* **Goal of the exercise**: Each line containing the string "screenshot" should be copied out of the entries.

Data excerpts
━━━━━━━━━━━━━━━━━━━━━━━━━━━━━━

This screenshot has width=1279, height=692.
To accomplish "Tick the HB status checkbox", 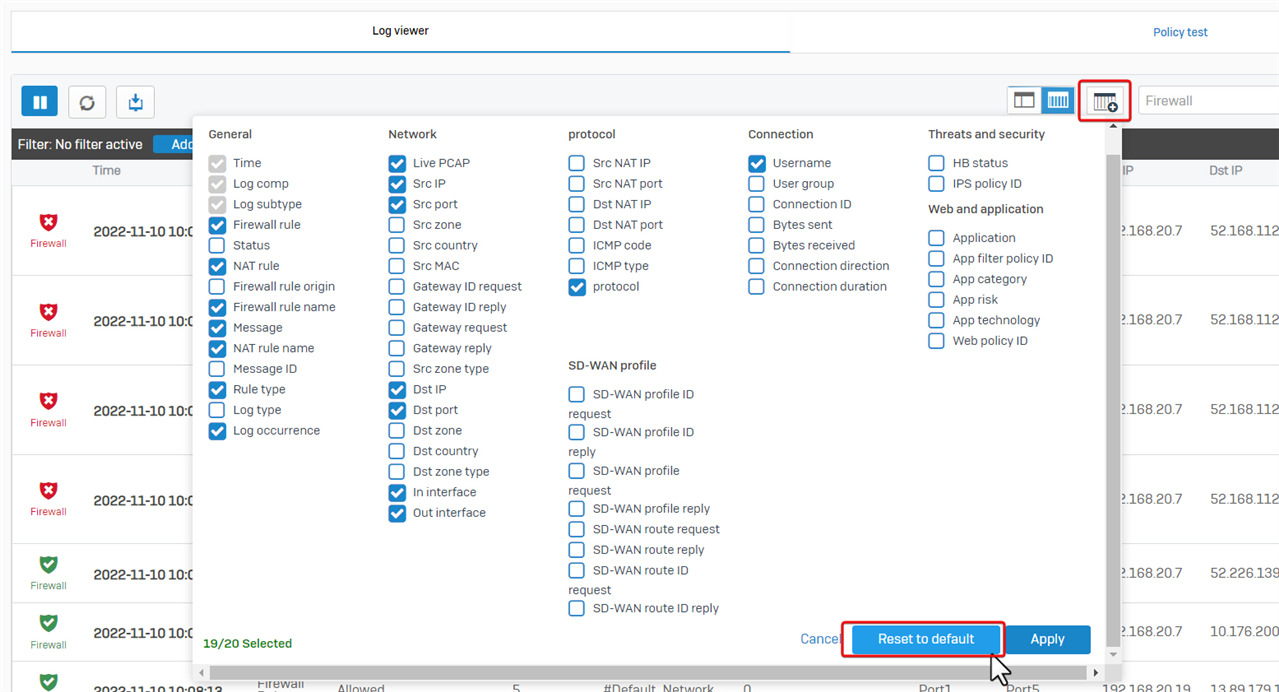I will click(936, 163).
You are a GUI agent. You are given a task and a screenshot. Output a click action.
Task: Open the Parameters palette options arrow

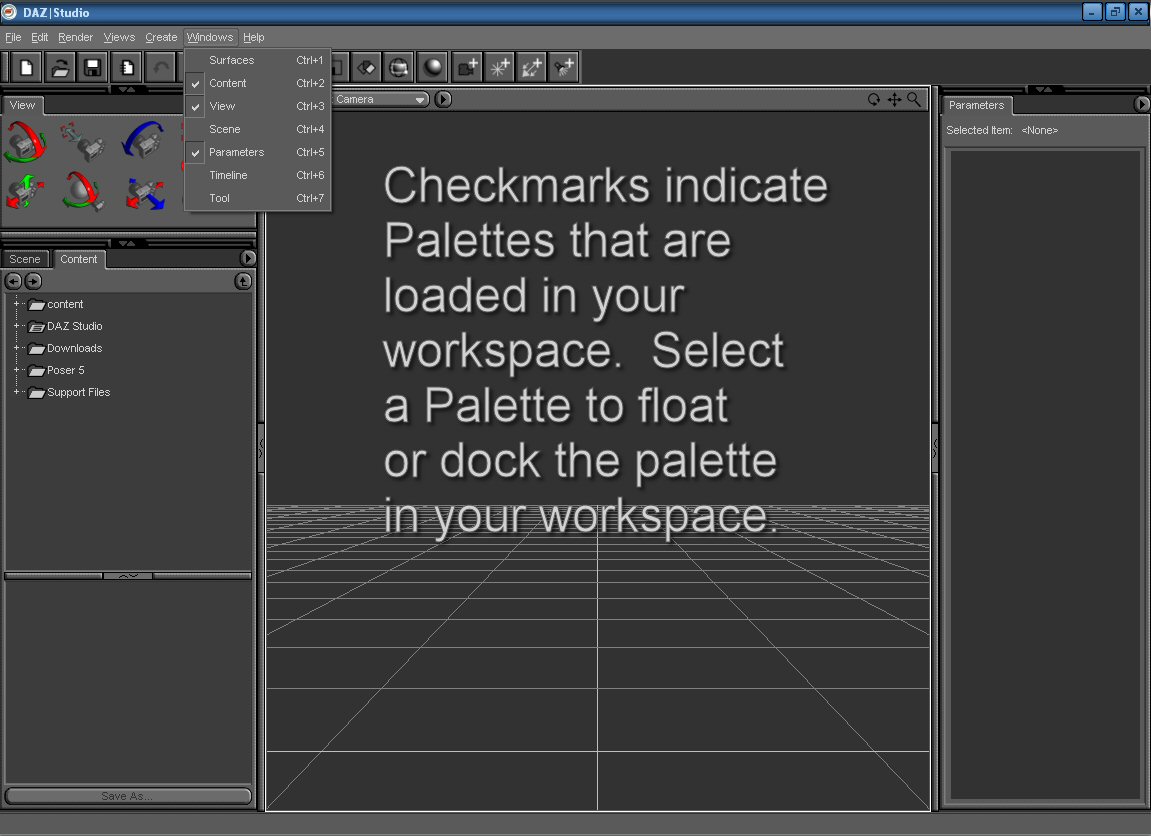pos(1142,105)
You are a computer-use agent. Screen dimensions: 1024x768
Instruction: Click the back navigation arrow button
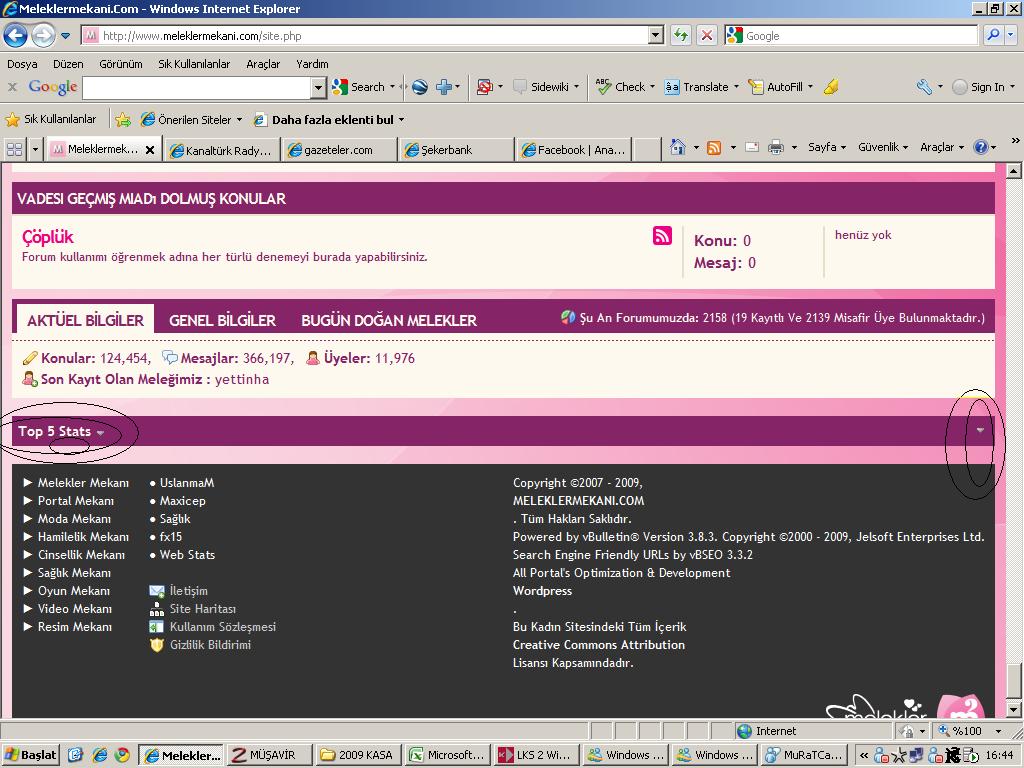pos(15,36)
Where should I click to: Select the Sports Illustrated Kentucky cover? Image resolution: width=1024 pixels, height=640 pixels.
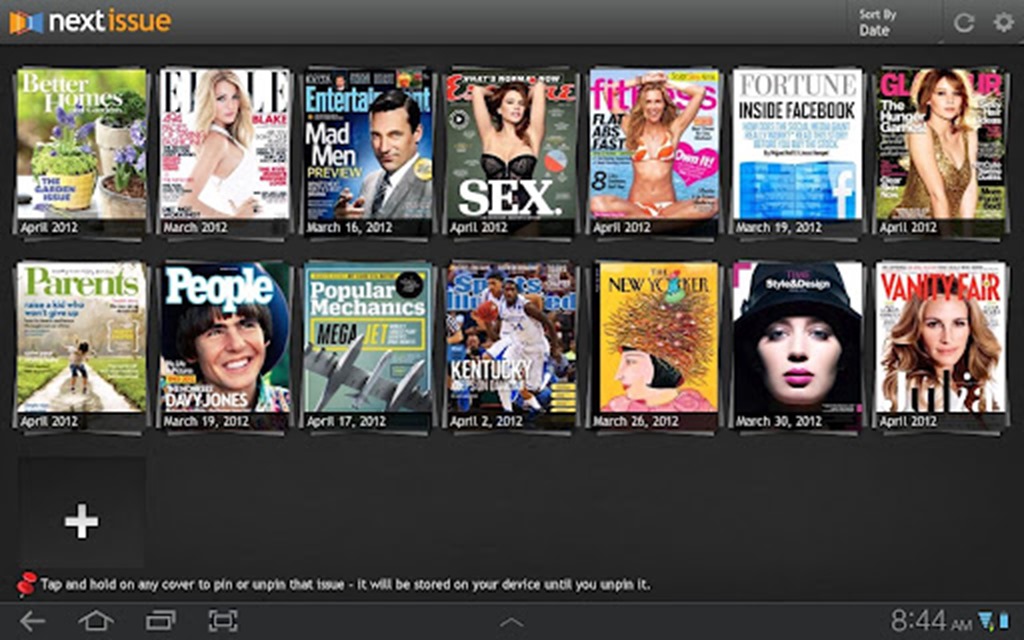click(x=511, y=338)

━━━━━━━━━━━━━━━━━━━━━━━━━━━━━━

* **Response to the task**:
This screenshot has width=1279, height=692.
You are a GUI agent. You are given a task and a screenshot. Output a click action.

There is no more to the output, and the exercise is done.